Photo Credit goes to bwilkson

It's now February 1st. I have 28 days left till my return to Malaysia for uni.

I don't want to go back there, nor do I want to stay here. "Here" is a home that feels more like a familiar truck stop. You grab a couple of bites and talk to faces that you have grown to know. But no matter how much those people there say you belong with them, you just want to be on your way.

You know in your heart that “Here” is not home.

I like to think that Houston is my home despite having only lived there for 3 years. This might seem like a hilarious notion to most people, since I'm not even American. But my “home” most certainly isn't in Thailand or Malaysia. Despite having been back in Thailand for years now, being here still gives me a constant stream of culture shocks. It's often the little things like people not knowing what football (By which I mean “American football” for you Commonwealth folks out there) is and the existence of people who never have even heard of insightful novels like The Handmaid's Tale, Mansfield Park, We, The Count of Monte Cristo, Specimen Days, and The Unbearable Lightness of Being.

============

__REQUEST__: Extend the essay about feeling out of place in Thailand and Malaysia and thinking of Houston as home, continuing after its last sentence.

__RAW DATA__:
============

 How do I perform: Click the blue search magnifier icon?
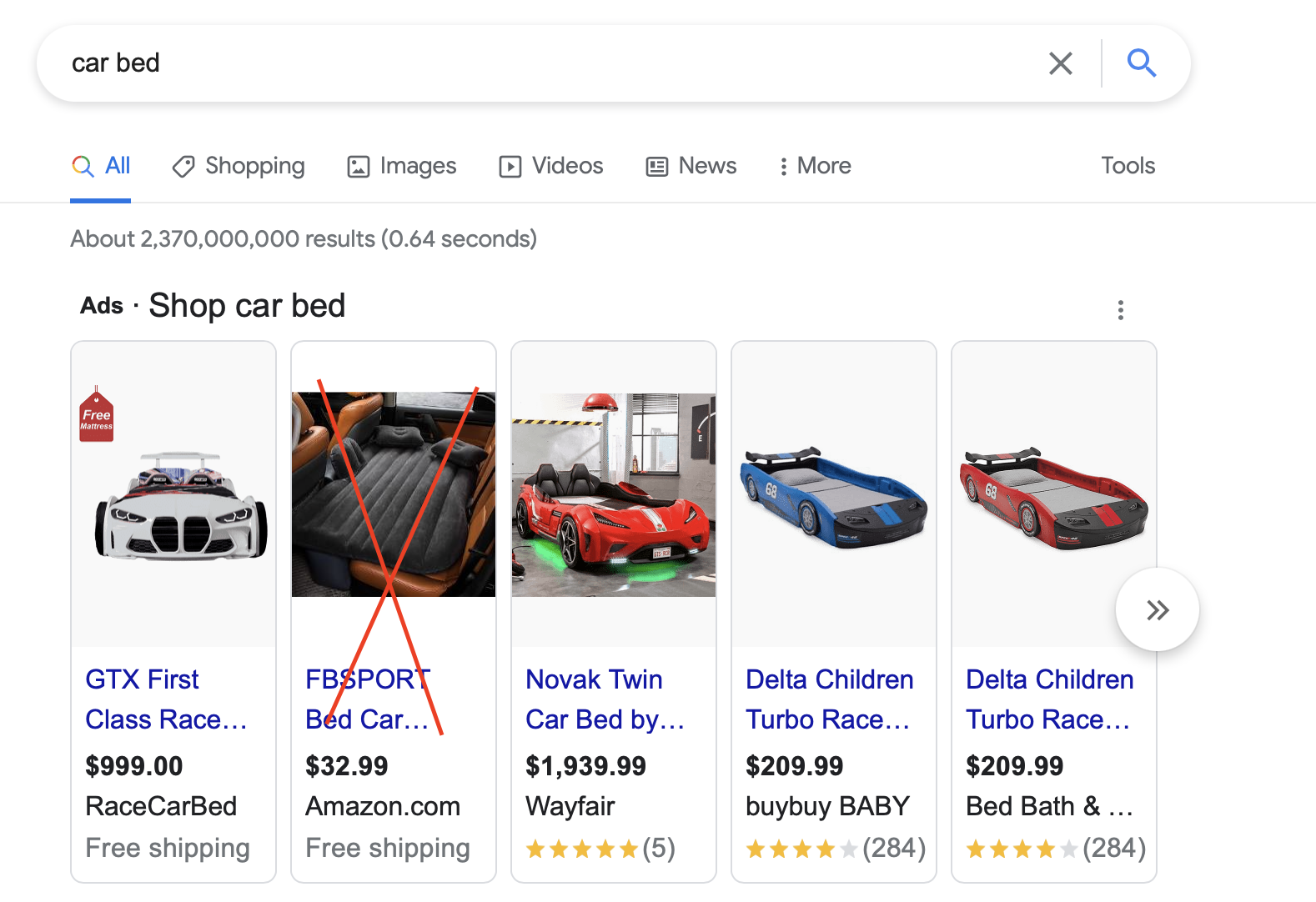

============

__RESULT FOR THIS TASK__:
These things may seem insignificant and I might seem like I'm nitpicking, but I say that it's the little things that will kill you in the end.

I have a lot of friends who could relate to that, since they are either 1st or 2nd generation of Missionary Kids (International schools are great like that). When I ask them “Do you ever want to go back to [your passport country]”, most would say no. But like myself, most of them would eventually have to go back. The reasons often vary, from family situations to the pursuance of a higher education to their parents fearing that their children have lost their sense of nationalism (Admittedly, most Americans MK's seems to have no problem with this one).

So I'm “home” but I continue to be lost. Houston is a home that is not a home, that was a home that I can never go back to ever again.
Sometimes I think God hates me.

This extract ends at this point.